_Parts of the exercise:_
a) Answer these from the opinion excerpt:
(i) In what year was the Natural Gas Act passed?
(ii) In what year was Michigan Consol. Gas Co. v. Panhandle Eastern Pipe L. Co. decided?
(iii) What aggregate maximum daily deliveries was Panhandle directed to provide its four non-contracting customers?
b) Reproduce the stretch of entries from the line containing "Open the browser Home icon" through the end of the entries, omitting the pictures.

In Federal Power Comm. v. Panhandle Eastern Pipe Line Co., 1949, 337 U.S. 498, 69 S.Ct. 1251, 93 L.Ed. 1499, the Supreme Court held that under section 1(b) of the Act.the Commission has no jurisdiction over the production or gathering of natural gas. It would seem that Congress intended that the proviso of section 7(a) prohibiting the Commission from requiring the enlargement of transportation facilities for natural gas should be complementary to section 1(b). For if the Commission could require a natural gas company to enlarge its transportation facilities for the purpose of delivering more gas through them, the Commission would be effectively regulating the production and gathering of natural gas. Obviously such enlarged transportation facilities could not deliver additional gas unless it was produced and gathered.

It was stated at bar, without contradiction, that since the passage of the Natural Gas Act in 1938 the Commission has never until the present case asserted power to direct a natural gas company to enlarge its transportation facilities or to sell and deliver gas beyond the capacity of such facilities. As the Supreme Court said in Federal Power Comm. v. Panhandle Eastern Pipe Line Co., 1949, 337 U.S. 498, 513, 69 S.Ct. 1251, 1260, with respect to the attempted exercise by the Commission of power in the field of production and gathering of gas:

“Failure to use such an important power for so long a time indicates to us that the Commission did not believe the power existed.”

The Commission urges that its orders here under attack are supported by Michigan Consol. Gas Co. v. Panhandle Eastern Pipe L. Co., 6 Cir., 1949, 173 F.2d 784, 790. That case, however, did not involve the power of the Commission to compel an enlargement of transportation facilities. In that case Panhandle had already voluntarily sought and obtained authority from the Commission to install the facilities in question. Michigan Consolidated sought in an action brought in the district court to compel Panhandle to install a portion of the authorized facilities which would be of particular benefit to it ahead of other portions with which it was not so directly concerned. The Commission, intervening in the district court, contended that it had primary administrative jurisdiction to determine whether Michigan Consolidated’s request for priority of installation of that part of the authorized facilities with which it was concerned would result in preference to or discrimination against one customer over another or in preference or discrimination between classes. The Court of Appeals upheld the dismissal of the suit by the district court on this very ground, namely, that “Consolidated has not invoked the authority of the Commission to the full extent of its regulatory powers.”

We conclude that it was beyond the power of the Commission by Paragraph (E) of its order issued August 31, 1951 accompanying Opinion No. 218 to order Panhandle within 45 days to take steps to eliminate discrimination in the service between the customers on its Liberty lateral and those on its other laterals by enlarging the facilities of the Liberty lateral. Paragraph (E) of the order of August 31, 1951 must *681accordingly be set aside. Likewise we conclude that the Commission was without power by Paragraph (E) of the order issued March 5, 1952 to permit the service agreements between Panhandle and its contracting customers calling for daily maximum deliveries of gas ultimately aggregating 811,634 Mcf to take effect and at the same time by Paragraph (F) of said order to direct Panhandle to provide its four non-contracting customers with maximum daily deliveries of gas aggregating 196,049 Mcf, the total of the two beitig in excess of the designed capacity of the pipeline system and the total maximum deliveries directed to be made from the Liberty lateral being in excess of the existing capacity of that lateral.

_Dataset extract:_
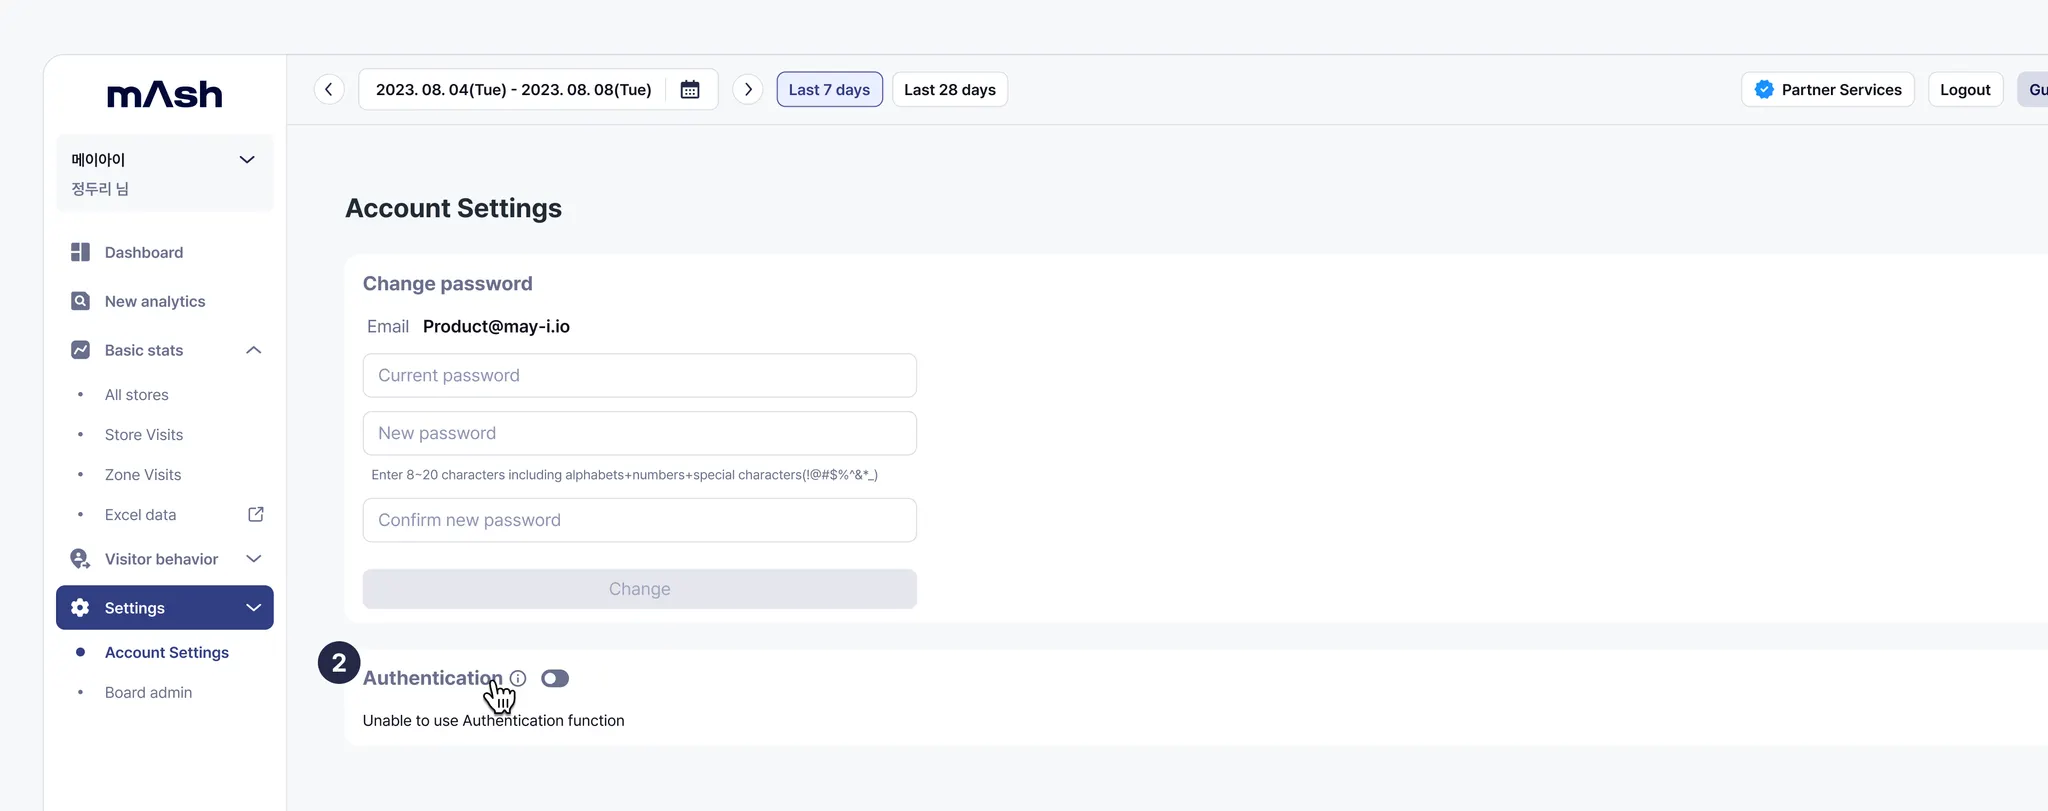2048x811 pixels.
Task: Open the calendar date picker icon
Action: click(x=690, y=90)
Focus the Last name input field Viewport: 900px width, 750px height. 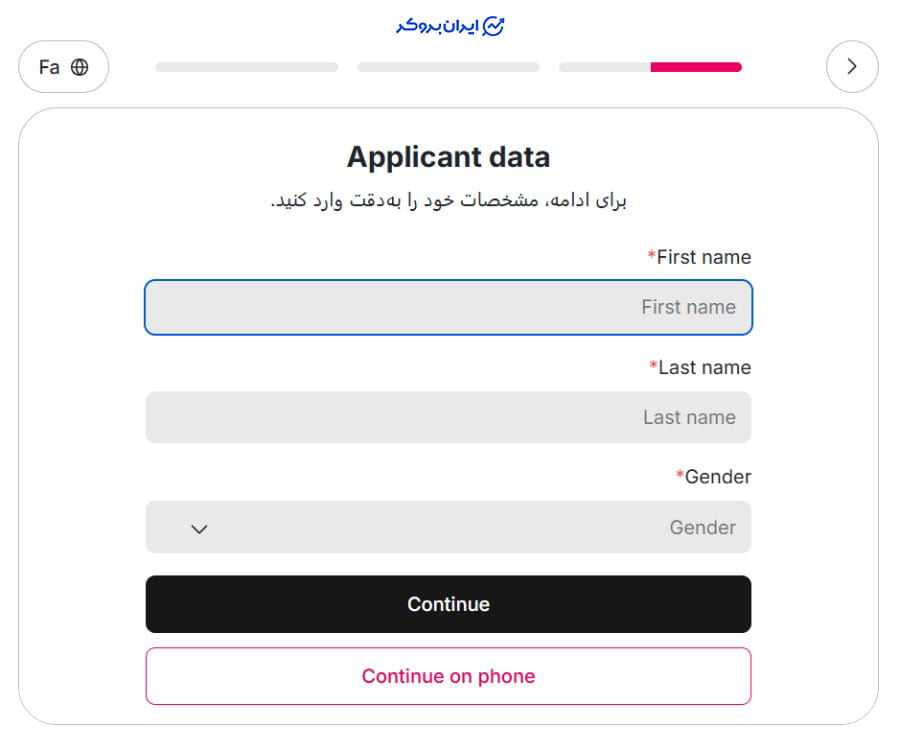[x=448, y=417]
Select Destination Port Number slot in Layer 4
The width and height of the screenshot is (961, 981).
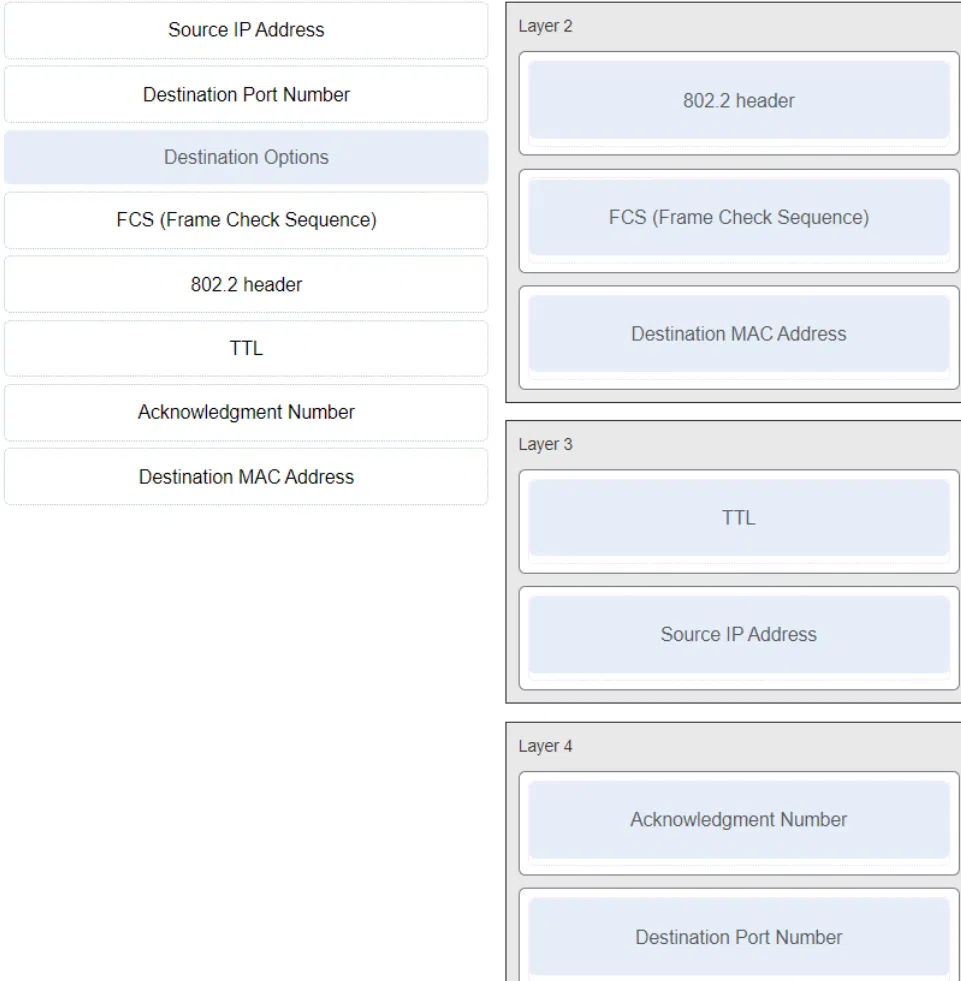pos(739,937)
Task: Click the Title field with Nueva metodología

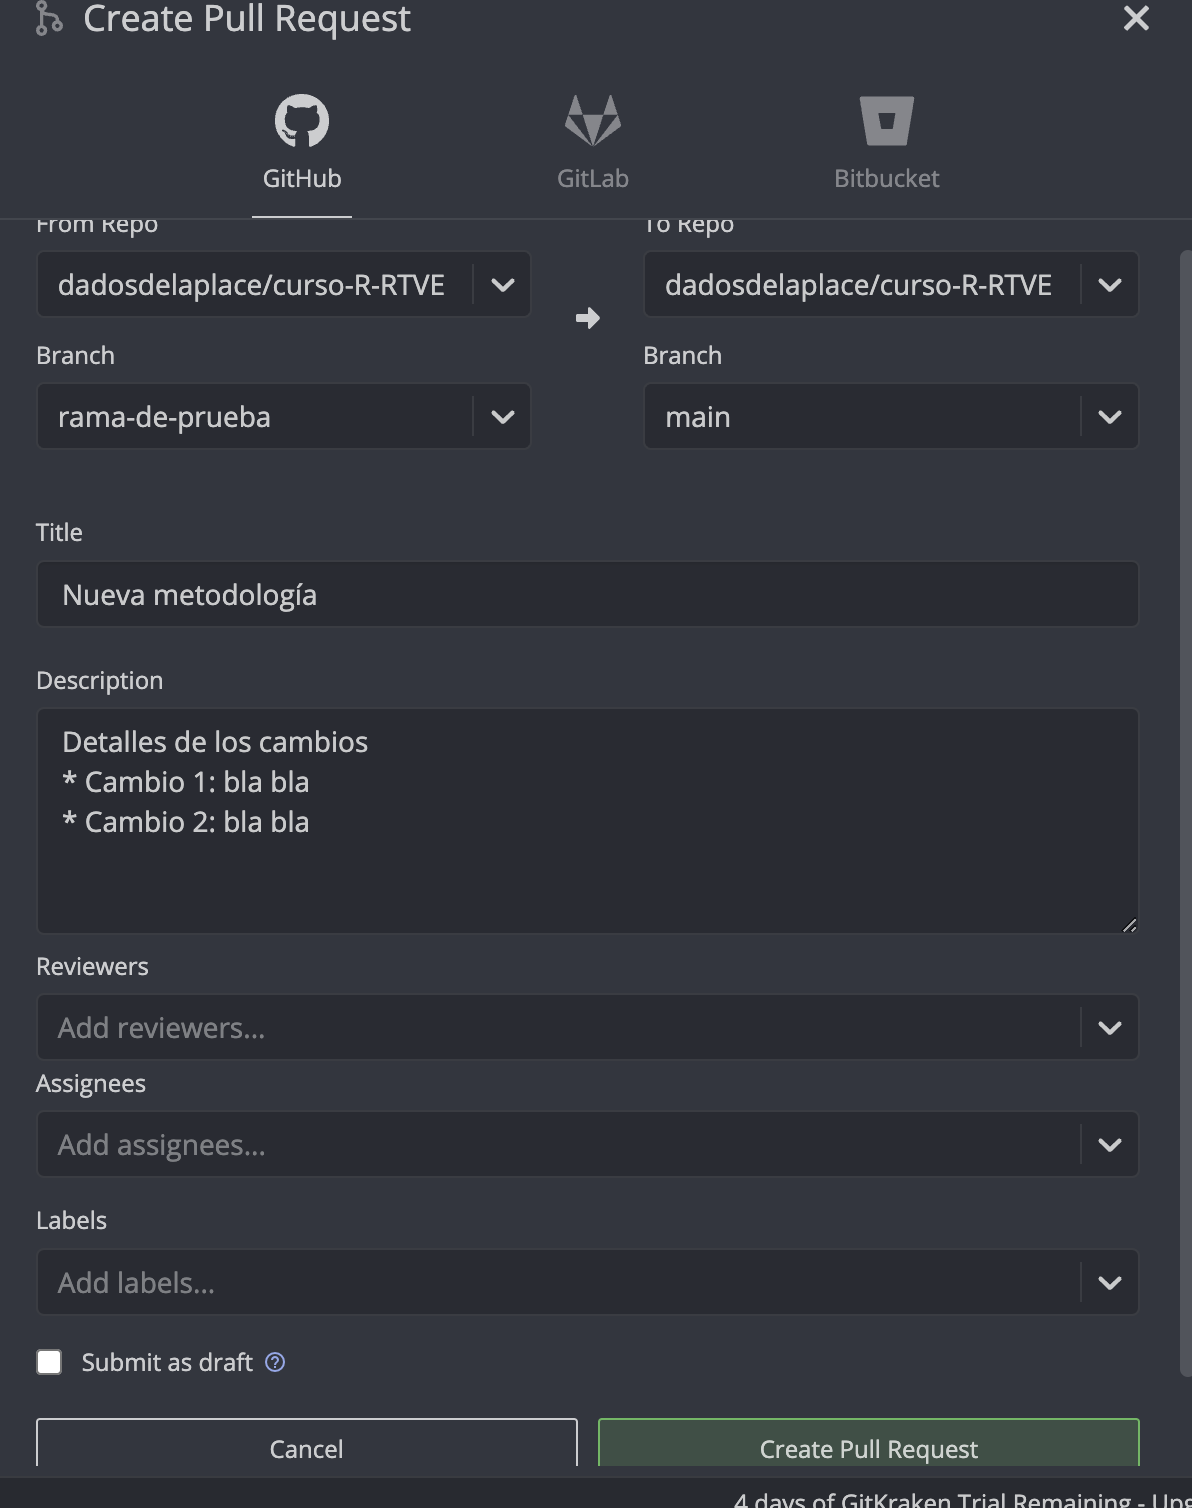Action: [x=587, y=595]
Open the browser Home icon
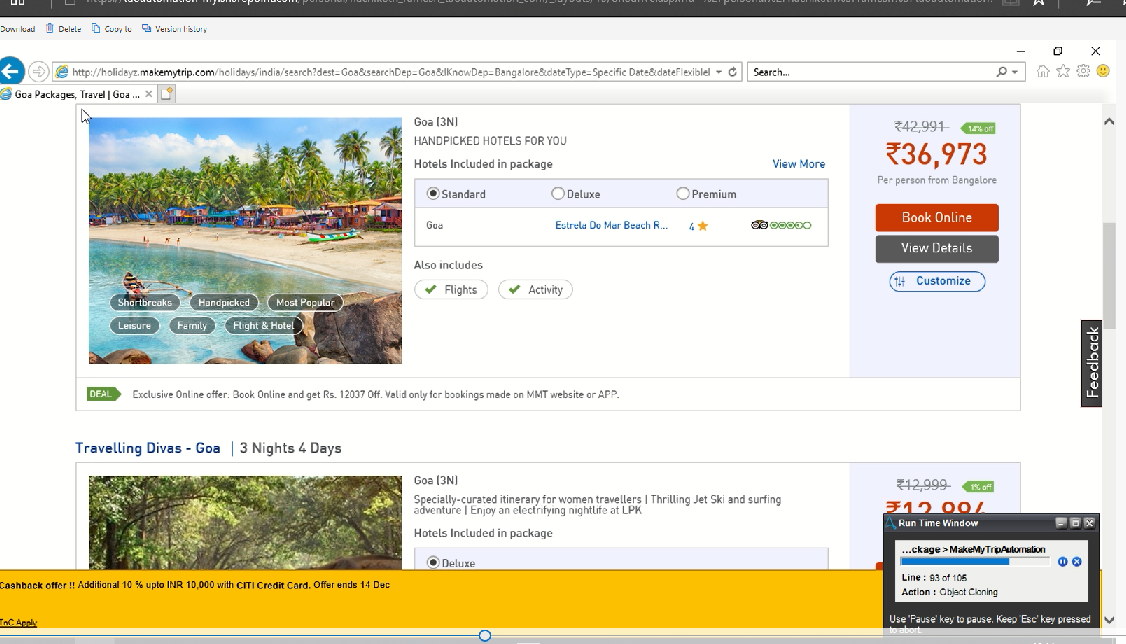The image size is (1126, 644). 1044,71
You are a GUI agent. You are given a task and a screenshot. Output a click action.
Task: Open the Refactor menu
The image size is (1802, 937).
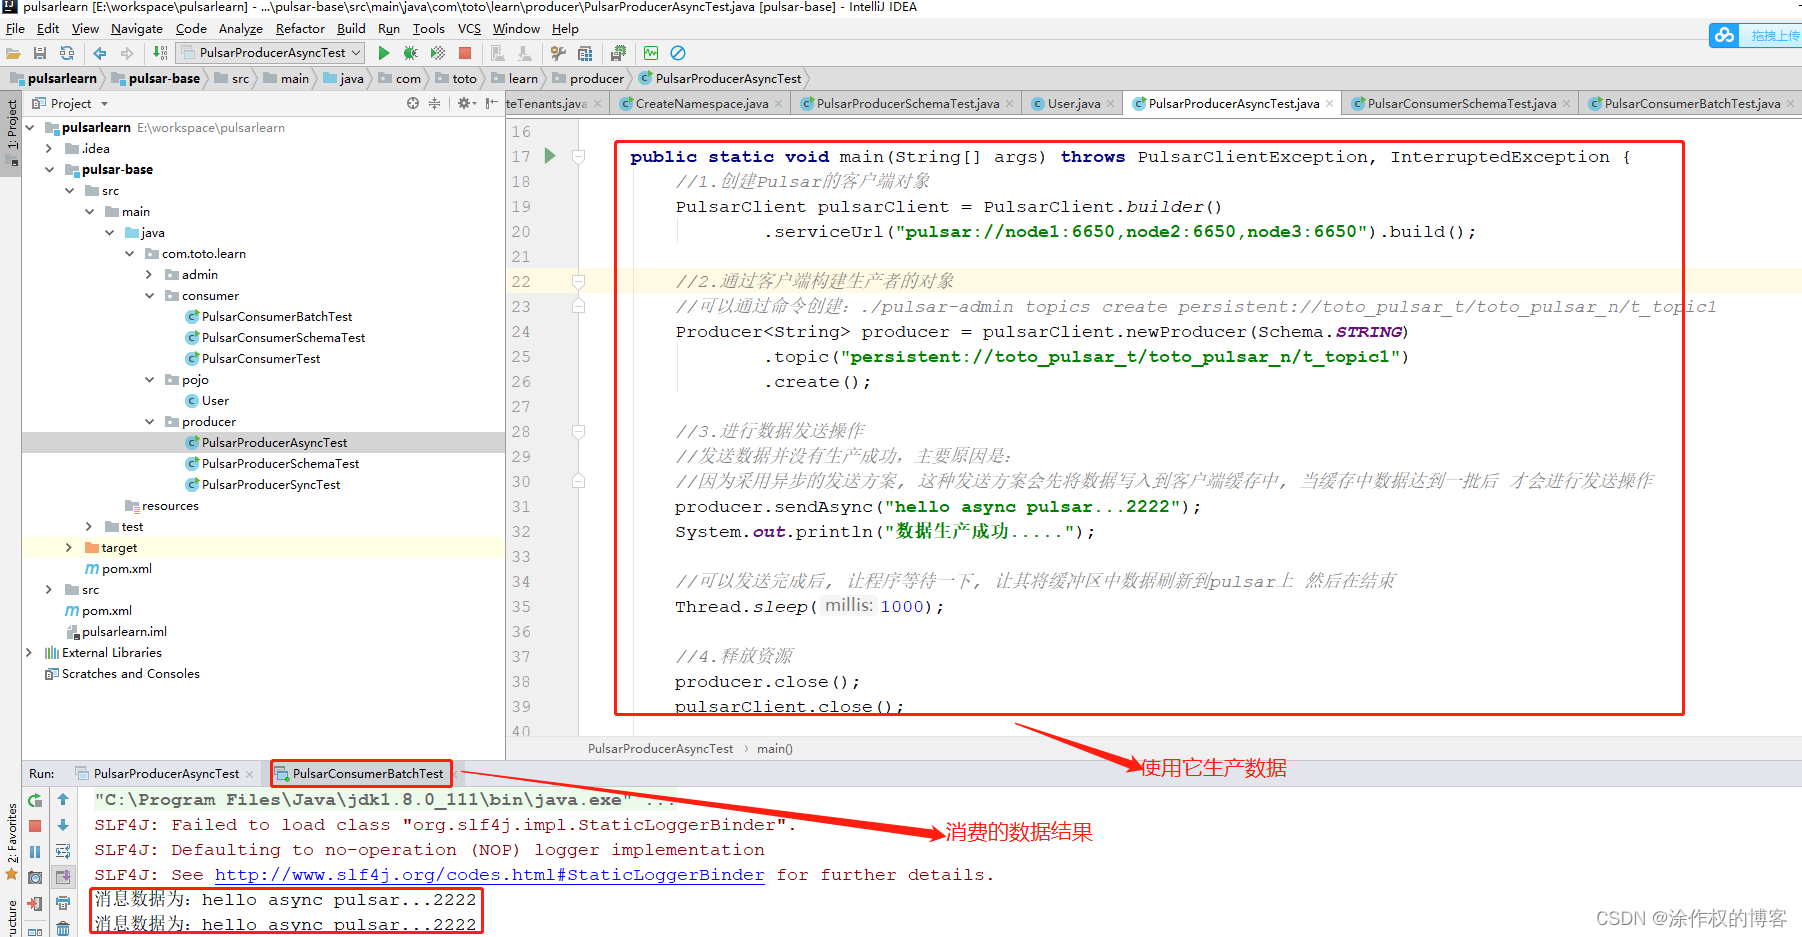[x=300, y=28]
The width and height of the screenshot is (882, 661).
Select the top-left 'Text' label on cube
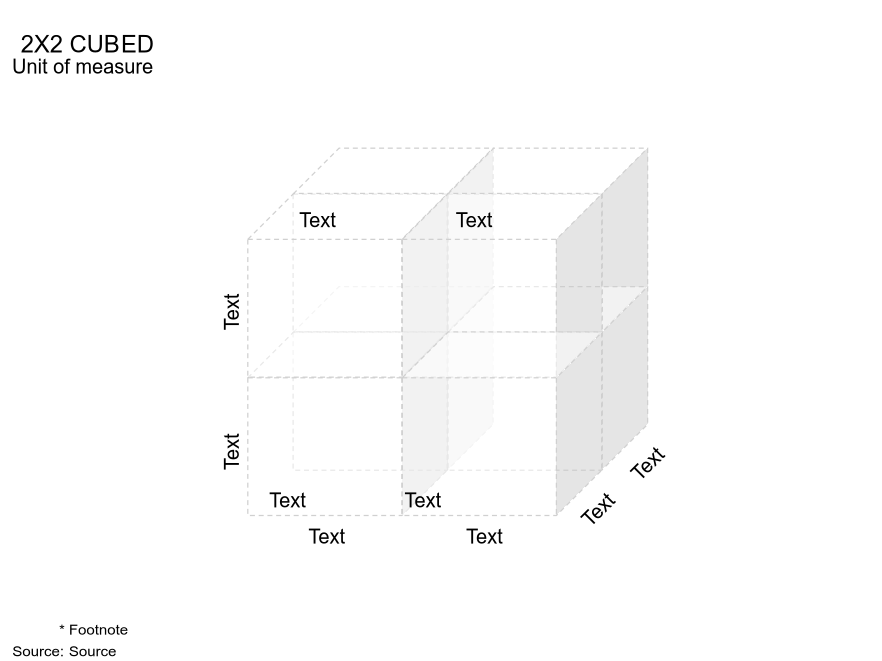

_Task-by-task results:_
a)
(i) 1938
(ii) 1949
(iii) 196,049 Mcf

b)
Open the browser Home icon
The image size is (1126, 644). 1044,71
You are a GUI agent. You are given a task and a screenshot. Output a click action.
Task: Open the Refactor menu
The image size is (1802, 937).
[x=300, y=28]
The width and height of the screenshot is (882, 661).
Select the top-left 'Text' label on cube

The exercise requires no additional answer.